(2005/05/12 中道 理=日経バイト)
サイボウズは2005年5月12日,大中規模企業向けグループウェア「サイボウズ ガルーン」の次期版「サイボウズ ガルーン 2」の開発環境にオープンソース・ソフトウェアを採用したと発表した。具体的には,データベースに「MySQL」,開発言語に「PHP4」を採用した。従来版のガルーンではC++と独自のスクリプト言語,自社開発のデータベースを使っていた。
今回の方針転換の背景には大きく二つの思惑がある。一つはパートナーやユーザー企業でのカスタマイズを容易にすること。「独自の開発環境だとどうしてもサイボウズで対応する必要があるが,PHP4やMySQLのドキュメントや利用のノウハウは,Webで広く公開されており,開発しやすい」(サイボウズ青野慶久社長)。

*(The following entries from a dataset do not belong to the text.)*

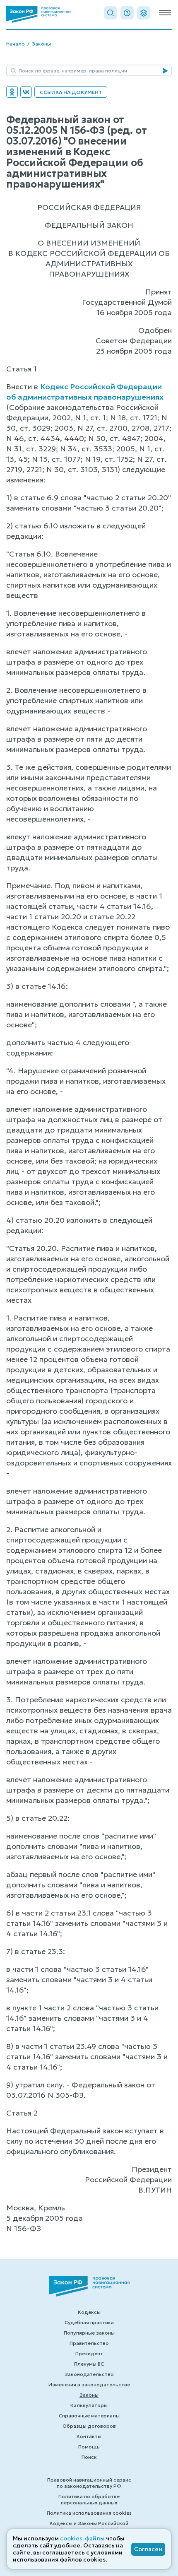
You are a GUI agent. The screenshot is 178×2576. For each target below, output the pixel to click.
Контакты (89, 2436)
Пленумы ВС (89, 2364)
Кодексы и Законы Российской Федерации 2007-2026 (89, 2526)
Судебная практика (89, 2322)
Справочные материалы (89, 2415)
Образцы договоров (89, 2426)
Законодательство (89, 2374)
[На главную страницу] (38, 14)
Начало (15, 44)
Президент (89, 2353)
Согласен (148, 2549)
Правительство (89, 2343)
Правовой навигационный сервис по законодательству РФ (89, 2483)
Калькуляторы (89, 2405)
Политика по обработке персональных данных (89, 2499)
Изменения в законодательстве (89, 2384)
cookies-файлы (82, 2538)
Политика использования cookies (89, 2513)
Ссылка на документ (71, 92)
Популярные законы (89, 2333)
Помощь (89, 2446)
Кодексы (89, 2312)
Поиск (89, 2457)
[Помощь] (127, 12)
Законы (41, 44)
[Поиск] (110, 12)
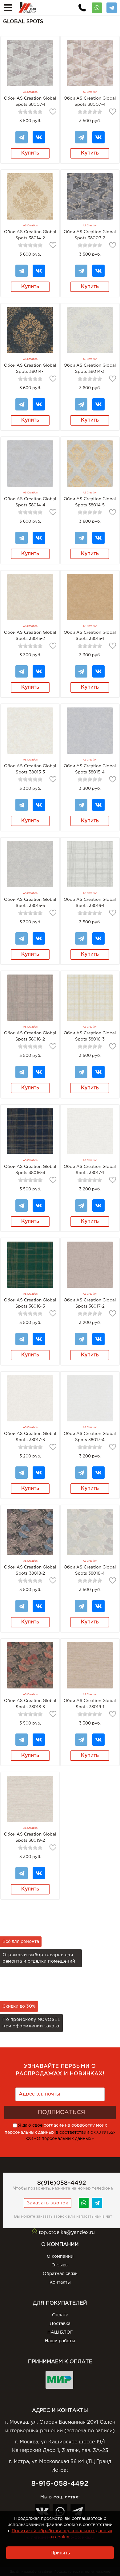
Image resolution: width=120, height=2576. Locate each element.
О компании (60, 2256)
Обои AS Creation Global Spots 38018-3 (30, 1704)
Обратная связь (60, 2274)
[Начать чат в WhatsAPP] (83, 2207)
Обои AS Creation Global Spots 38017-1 (90, 1170)
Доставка (60, 2324)
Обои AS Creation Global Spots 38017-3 (30, 1437)
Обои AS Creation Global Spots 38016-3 (90, 1036)
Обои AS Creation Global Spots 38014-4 (30, 502)
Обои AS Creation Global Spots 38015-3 (30, 769)
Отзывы (60, 2265)
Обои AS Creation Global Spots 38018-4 (90, 1570)
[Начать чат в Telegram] (97, 2207)
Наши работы (60, 2341)
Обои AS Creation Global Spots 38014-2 (30, 235)
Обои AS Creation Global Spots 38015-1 (90, 636)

もう一つは,システムの拡張性を向上させるため。これまでのシステムでは,一般的なWebシステムのように,Webサーバー,アプリケーション・サーバー,データベース・サーバーからなる3階層に分離し,それぞれの部分でサーバーを増強していくことが難しかった。顧客から3階層の構成を求められた場合は,サイボウズの技術者がカスタマイズして,分離していた。PHP4とMySQLを使うことで,容易に3階層に分離できる。
サイボウズ ガルーン 2の販売は2005年6月30日から開始する。価格は60万円(50ユーザー)から。